■ **TASK STATEMENT**:
Take the entries that follow and return exactly the lines from the one holding "Screen dimensions: 1212x758" through the one holding "Given: Click the range slider handle at 120", both included. Nothing else is needed.
START DATA SUPPLIED
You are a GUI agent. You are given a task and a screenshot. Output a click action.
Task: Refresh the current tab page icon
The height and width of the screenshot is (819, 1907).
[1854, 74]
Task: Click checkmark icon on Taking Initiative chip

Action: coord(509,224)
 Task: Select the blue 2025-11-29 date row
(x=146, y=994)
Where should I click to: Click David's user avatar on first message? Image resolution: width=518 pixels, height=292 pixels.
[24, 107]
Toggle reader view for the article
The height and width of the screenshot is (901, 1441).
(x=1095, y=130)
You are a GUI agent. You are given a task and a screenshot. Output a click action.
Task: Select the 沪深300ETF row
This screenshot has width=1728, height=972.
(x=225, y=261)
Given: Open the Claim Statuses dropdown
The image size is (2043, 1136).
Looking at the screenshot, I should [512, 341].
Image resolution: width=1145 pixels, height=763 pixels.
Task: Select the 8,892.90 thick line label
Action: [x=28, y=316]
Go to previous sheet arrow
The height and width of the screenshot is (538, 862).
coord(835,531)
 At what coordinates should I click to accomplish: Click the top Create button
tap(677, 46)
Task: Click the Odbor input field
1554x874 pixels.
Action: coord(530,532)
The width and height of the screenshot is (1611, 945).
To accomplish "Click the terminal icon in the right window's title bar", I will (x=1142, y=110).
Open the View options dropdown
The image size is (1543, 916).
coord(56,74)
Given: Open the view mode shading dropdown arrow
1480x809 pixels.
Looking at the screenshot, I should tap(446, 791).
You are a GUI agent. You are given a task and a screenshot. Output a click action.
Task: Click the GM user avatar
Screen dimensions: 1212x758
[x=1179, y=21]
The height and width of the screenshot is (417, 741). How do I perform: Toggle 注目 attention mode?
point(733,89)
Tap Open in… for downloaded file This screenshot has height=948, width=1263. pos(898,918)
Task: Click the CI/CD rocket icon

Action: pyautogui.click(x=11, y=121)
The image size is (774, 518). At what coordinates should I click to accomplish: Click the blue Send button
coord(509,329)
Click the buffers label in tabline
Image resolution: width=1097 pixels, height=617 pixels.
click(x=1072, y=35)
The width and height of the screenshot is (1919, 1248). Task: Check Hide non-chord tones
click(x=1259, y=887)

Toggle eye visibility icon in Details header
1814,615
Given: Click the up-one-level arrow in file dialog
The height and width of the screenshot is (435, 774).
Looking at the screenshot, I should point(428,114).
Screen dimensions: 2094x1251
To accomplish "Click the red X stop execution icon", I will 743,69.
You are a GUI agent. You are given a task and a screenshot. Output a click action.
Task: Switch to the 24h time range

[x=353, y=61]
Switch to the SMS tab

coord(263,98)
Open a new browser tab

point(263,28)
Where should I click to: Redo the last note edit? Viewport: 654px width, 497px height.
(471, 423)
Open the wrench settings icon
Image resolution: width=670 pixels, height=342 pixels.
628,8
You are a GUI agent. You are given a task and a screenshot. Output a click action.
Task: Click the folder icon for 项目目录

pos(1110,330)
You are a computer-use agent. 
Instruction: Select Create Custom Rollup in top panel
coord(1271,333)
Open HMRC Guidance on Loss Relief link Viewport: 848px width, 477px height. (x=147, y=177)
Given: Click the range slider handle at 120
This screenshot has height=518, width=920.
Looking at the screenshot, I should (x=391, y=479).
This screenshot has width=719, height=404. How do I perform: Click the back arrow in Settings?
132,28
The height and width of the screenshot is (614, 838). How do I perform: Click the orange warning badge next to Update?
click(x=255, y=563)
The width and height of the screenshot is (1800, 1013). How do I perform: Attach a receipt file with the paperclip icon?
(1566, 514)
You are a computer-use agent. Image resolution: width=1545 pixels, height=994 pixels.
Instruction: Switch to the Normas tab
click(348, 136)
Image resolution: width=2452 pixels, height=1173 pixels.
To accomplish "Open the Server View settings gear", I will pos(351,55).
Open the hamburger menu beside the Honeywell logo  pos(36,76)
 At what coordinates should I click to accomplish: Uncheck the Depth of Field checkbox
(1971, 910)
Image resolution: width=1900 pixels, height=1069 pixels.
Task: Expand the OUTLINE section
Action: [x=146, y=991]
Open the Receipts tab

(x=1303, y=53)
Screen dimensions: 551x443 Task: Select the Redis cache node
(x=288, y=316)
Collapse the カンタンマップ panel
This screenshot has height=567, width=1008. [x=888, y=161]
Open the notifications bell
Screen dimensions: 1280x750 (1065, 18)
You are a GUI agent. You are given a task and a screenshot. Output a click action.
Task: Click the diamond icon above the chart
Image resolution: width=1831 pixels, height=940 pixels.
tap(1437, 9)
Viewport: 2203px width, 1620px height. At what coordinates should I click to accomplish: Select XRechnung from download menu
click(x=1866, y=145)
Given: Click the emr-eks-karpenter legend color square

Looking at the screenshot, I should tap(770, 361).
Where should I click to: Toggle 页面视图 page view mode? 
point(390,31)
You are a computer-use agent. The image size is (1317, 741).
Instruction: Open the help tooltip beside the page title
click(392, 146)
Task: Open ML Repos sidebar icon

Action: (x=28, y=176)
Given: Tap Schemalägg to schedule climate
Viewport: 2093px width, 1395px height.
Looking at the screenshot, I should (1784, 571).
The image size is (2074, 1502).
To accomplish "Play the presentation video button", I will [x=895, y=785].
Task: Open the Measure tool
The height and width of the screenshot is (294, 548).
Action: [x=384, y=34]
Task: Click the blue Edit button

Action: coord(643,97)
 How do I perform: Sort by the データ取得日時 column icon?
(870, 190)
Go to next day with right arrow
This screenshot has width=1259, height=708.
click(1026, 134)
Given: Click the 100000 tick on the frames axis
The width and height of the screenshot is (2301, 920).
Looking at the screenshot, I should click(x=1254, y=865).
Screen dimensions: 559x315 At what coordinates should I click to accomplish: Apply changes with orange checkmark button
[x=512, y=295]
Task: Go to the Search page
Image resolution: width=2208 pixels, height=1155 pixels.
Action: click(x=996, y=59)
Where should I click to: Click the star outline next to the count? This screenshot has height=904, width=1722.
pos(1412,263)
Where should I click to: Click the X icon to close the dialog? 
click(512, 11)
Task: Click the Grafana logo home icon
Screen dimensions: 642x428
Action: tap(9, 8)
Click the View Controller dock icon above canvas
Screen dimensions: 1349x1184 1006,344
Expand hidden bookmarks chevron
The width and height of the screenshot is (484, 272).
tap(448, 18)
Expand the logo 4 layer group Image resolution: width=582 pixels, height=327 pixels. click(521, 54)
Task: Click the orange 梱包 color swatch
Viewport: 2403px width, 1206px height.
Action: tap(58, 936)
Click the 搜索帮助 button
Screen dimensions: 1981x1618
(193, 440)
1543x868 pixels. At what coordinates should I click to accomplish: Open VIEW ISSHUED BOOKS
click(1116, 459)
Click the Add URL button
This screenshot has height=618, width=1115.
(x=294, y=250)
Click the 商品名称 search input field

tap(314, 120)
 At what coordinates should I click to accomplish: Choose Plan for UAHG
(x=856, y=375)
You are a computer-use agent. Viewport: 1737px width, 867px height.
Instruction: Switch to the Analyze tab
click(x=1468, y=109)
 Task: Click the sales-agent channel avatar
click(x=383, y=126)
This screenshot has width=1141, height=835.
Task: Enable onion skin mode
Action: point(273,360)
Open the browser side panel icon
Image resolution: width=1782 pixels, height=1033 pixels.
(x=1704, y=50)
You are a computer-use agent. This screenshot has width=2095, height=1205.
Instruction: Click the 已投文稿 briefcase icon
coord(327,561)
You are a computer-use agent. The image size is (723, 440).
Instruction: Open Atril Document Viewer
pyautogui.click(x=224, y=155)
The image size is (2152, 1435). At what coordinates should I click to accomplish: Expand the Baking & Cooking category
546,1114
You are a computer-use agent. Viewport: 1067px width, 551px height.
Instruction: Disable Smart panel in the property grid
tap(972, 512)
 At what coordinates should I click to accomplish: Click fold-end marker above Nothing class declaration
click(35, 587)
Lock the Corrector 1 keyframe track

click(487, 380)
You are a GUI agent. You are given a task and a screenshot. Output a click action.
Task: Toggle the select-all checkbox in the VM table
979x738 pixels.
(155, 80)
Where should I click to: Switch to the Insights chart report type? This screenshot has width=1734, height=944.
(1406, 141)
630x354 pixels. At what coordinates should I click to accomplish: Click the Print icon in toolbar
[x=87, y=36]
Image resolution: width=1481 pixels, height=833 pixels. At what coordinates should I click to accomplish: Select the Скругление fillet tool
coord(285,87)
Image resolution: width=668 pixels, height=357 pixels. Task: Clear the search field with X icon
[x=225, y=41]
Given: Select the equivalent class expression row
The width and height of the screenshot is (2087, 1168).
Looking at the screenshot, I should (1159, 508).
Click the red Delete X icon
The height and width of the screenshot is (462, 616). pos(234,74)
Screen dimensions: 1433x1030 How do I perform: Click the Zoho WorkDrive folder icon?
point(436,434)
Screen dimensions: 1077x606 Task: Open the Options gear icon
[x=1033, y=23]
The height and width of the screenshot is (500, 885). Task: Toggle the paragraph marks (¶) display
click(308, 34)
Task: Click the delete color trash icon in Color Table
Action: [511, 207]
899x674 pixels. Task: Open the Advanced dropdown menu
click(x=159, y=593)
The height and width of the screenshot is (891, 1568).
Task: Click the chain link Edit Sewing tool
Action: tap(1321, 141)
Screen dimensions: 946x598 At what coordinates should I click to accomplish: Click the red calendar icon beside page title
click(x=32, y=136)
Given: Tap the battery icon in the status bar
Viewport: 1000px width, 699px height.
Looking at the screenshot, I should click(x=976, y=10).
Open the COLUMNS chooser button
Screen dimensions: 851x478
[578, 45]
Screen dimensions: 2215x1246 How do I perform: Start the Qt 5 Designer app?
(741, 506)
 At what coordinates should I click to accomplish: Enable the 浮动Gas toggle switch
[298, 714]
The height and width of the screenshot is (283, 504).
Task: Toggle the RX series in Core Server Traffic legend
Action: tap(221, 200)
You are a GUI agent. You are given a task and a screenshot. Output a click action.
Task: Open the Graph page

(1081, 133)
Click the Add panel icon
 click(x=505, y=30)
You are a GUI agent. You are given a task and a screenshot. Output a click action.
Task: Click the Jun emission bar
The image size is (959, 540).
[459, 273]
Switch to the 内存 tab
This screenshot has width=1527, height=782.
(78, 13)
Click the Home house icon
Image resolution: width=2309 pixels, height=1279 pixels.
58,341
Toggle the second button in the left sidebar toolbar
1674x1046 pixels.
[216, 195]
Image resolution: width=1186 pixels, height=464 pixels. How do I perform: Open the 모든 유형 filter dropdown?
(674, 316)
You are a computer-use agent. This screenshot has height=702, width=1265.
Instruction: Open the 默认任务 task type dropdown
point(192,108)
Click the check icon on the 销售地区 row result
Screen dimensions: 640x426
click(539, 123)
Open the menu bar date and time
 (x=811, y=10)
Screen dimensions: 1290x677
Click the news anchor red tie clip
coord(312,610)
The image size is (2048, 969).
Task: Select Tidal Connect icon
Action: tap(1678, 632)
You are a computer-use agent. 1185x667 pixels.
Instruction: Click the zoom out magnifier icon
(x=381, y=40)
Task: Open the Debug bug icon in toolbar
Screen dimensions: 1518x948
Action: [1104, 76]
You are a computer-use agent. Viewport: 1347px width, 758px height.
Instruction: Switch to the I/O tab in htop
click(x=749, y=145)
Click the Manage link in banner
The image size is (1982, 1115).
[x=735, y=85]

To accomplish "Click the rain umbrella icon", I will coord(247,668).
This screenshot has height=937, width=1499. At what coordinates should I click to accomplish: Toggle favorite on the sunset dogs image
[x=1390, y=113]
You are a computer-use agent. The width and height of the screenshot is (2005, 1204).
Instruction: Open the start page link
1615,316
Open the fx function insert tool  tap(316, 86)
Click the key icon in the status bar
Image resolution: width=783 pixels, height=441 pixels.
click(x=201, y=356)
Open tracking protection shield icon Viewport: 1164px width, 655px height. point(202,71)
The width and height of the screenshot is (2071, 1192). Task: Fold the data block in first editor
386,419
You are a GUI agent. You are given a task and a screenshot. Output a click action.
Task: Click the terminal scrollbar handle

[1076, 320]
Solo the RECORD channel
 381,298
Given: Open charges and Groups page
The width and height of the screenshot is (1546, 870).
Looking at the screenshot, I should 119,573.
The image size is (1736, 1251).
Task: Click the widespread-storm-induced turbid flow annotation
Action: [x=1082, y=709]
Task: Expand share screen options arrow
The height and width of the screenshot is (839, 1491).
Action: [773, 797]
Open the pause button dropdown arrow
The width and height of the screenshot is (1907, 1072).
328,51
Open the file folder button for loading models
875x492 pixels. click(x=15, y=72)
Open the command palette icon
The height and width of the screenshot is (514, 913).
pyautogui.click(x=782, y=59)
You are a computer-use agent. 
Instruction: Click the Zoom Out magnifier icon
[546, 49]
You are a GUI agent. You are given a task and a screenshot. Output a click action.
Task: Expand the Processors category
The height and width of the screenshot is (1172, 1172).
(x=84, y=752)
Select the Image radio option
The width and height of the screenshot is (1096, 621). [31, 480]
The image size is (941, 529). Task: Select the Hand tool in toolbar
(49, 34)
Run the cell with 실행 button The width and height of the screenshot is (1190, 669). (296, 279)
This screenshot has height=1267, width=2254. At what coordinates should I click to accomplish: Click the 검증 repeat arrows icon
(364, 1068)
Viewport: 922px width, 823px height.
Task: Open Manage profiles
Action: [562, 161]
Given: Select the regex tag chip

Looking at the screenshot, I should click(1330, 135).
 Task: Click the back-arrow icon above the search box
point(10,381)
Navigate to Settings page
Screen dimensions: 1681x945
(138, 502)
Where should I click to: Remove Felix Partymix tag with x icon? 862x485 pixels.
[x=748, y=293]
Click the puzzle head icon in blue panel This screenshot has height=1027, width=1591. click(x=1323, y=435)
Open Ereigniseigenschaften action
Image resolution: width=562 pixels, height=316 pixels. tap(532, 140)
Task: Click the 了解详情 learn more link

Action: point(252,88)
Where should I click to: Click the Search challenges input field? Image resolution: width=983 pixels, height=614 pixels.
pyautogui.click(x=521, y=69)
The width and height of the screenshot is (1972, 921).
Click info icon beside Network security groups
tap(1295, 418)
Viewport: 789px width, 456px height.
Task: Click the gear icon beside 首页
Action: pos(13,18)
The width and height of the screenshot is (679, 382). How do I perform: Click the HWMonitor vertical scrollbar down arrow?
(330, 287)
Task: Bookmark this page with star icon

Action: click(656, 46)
END DATA SUPPLIED
■ **RESULT FOR THIS TASK**:
Screen dimensions: 1212x758
[x=1179, y=21]
The height and width of the screenshot is (417, 741). How do I perform: Toggle 注目 attention mode?
point(733,89)
Tap Open in… for downloaded file This screenshot has height=948, width=1263. pos(898,918)
Task: Click the CI/CD rocket icon

Action: pyautogui.click(x=11, y=121)
The image size is (774, 518). At what coordinates should I click to accomplish: Click the blue Send button
coord(509,329)
Click the buffers label in tabline
Image resolution: width=1097 pixels, height=617 pixels.
click(x=1072, y=35)
The width and height of the screenshot is (1919, 1248). Task: Check Hide non-chord tones
click(x=1259, y=887)

Toggle eye visibility icon in Details header
1814,615
Given: Click the up-one-level arrow in file dialog
The height and width of the screenshot is (435, 774).
Looking at the screenshot, I should point(428,114).
Screen dimensions: 2094x1251
To accomplish "Click the red X stop execution icon", I will 743,69.
You are a GUI agent. You are given a task and a screenshot. Output a click action.
Task: Switch to the 24h time range

[x=353, y=61]
Switch to the SMS tab

coord(263,98)
Open a new browser tab

point(263,28)
Where should I click to: Redo the last note edit? Viewport: 654px width, 497px height.
(471, 423)
Open the wrench settings icon
Image resolution: width=670 pixels, height=342 pixels.
628,8
You are a GUI agent. You are given a task and a screenshot. Output a click action.
Task: Click the folder icon for 项目目录

pos(1110,330)
You are a computer-use agent. 
Instruction: Select Create Custom Rollup in top panel
coord(1271,333)
Open HMRC Guidance on Loss Relief link Viewport: 848px width, 477px height. (x=147, y=177)
Given: Click the range slider handle at 120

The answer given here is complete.